1967 was a breakthrough year for Valentino Couture. The young designer was already the toast of the Italian fashion world, with a client list that boasted royals, A-list movie stars, and a certain legendarily stylish former first lady. But it was with his Haute Couture Spring/Summer 1967 collection—now celebrating its 50th anniversary—that Mr. Valentino made the scope of his ambition clear. The garments he created that season were sui generis—eye-popping looks in mod, A-line silhouettes that incorporated unexpected Middle Eastern, African and Indian elements, to soigné effect. Jackie Kennedy loved the collection so much, she ordered a dozen dresses. And Mr.

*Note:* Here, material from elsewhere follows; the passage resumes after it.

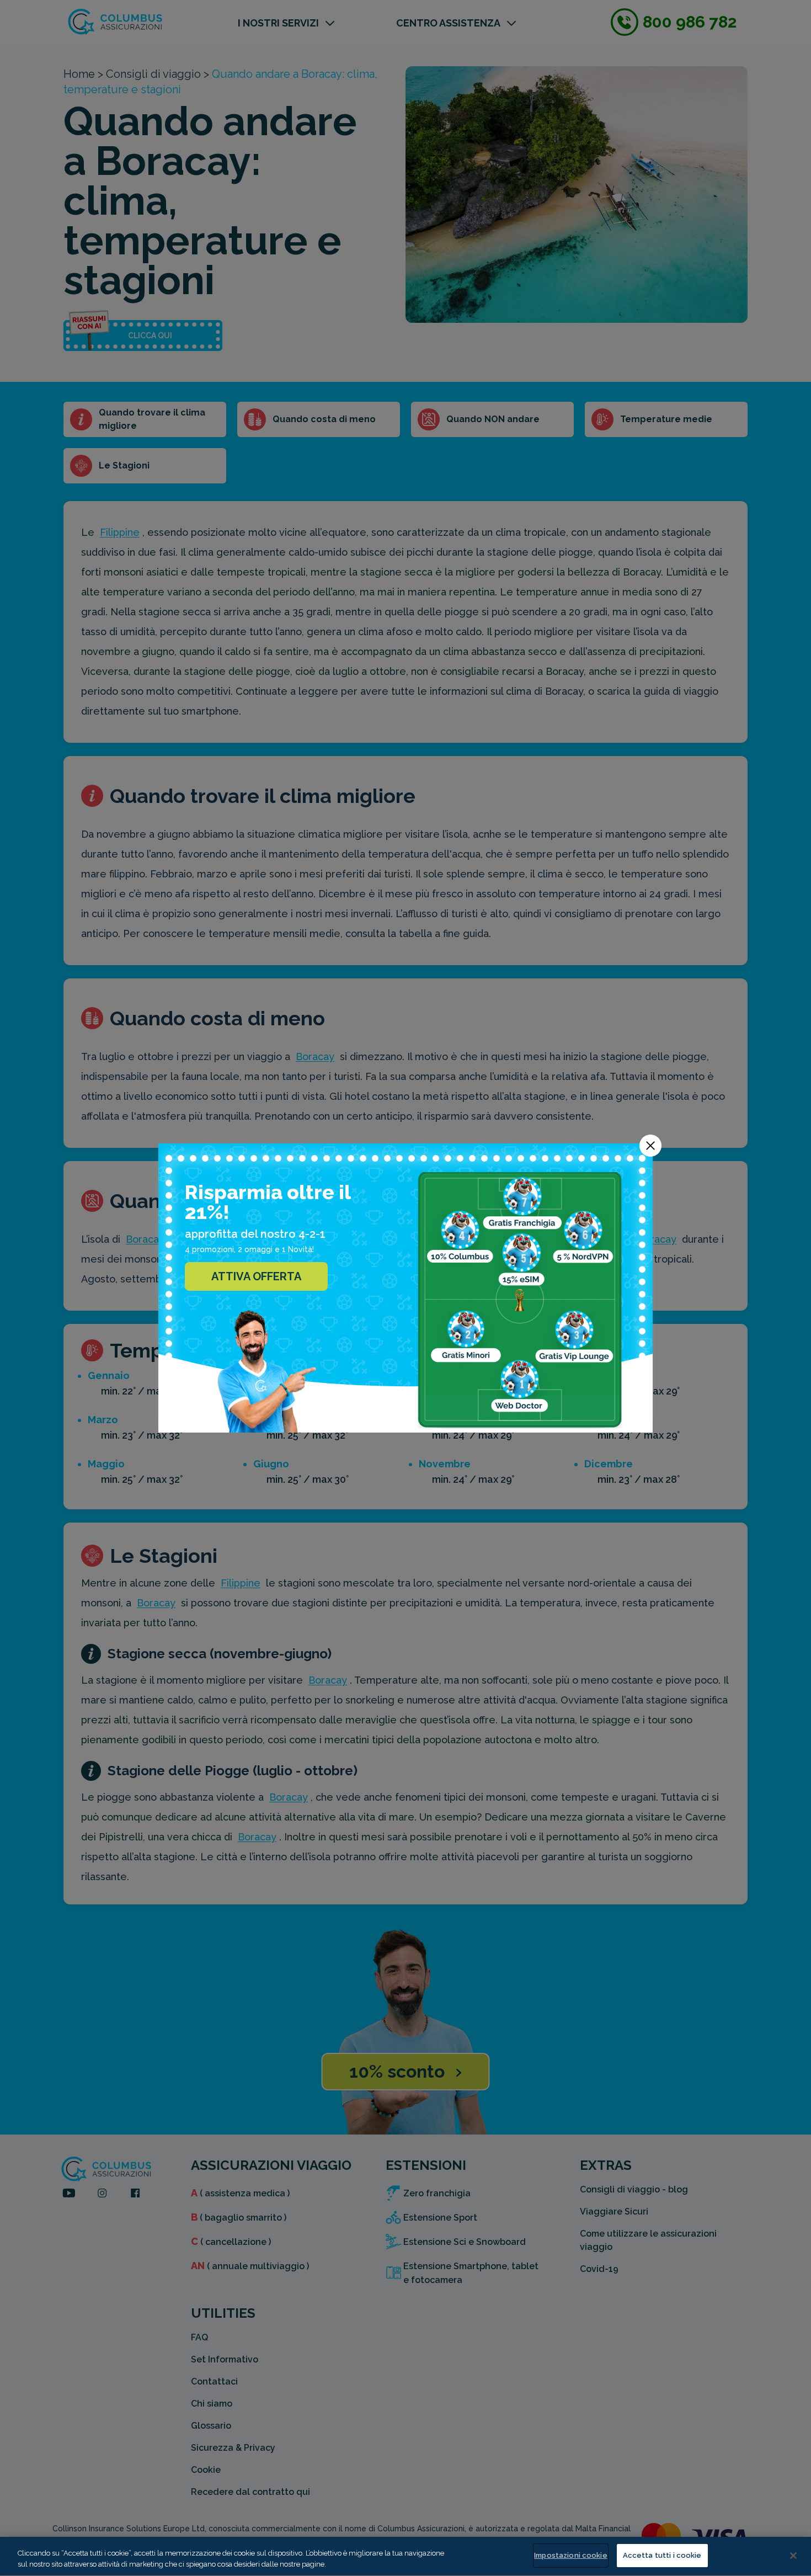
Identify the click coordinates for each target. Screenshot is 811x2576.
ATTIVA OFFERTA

Valentino loved it so much, he carried forward many of its themes into his next collection, the equally iconic Haute Couture Fall/Winter 1967/68 outing.

 

Gian Paolo Barbieri's campaign photos for HC Spring/Summer 1967 matched Mr. Valentino's clothes in ambition. Riffing on the collection's globe-hopping references, Barbieri seemingly sent the ultra-chic Valentino woman to a forlorn desert, with Mirella Petteni Haggiag posing alone amid dunes that might have been in Morocco, but equally so, might have been on Mars. There was something of the era's space-age obsessions in his surreal, hyper-saturated images, which are reminiscent of both "Star Trek," a show that debuted on American television in 1966, and Barbarella, which Roger Vadim was shooting around the time that the magazines featuring the Barbieri campaign landed on newsstands. The photographs were very much of their time, in other words. But as the last half-century has proven, they were also timeless—and they set a benchmark for conceptual fashion photography that has only rarely been matched since. Before 1967, and the double-punch of the brilliant Spring/Summer couture collection and its directional campaign, the world knew Mr. Valentino has an enormously talented designer. Afterwards, they knew him as a genius.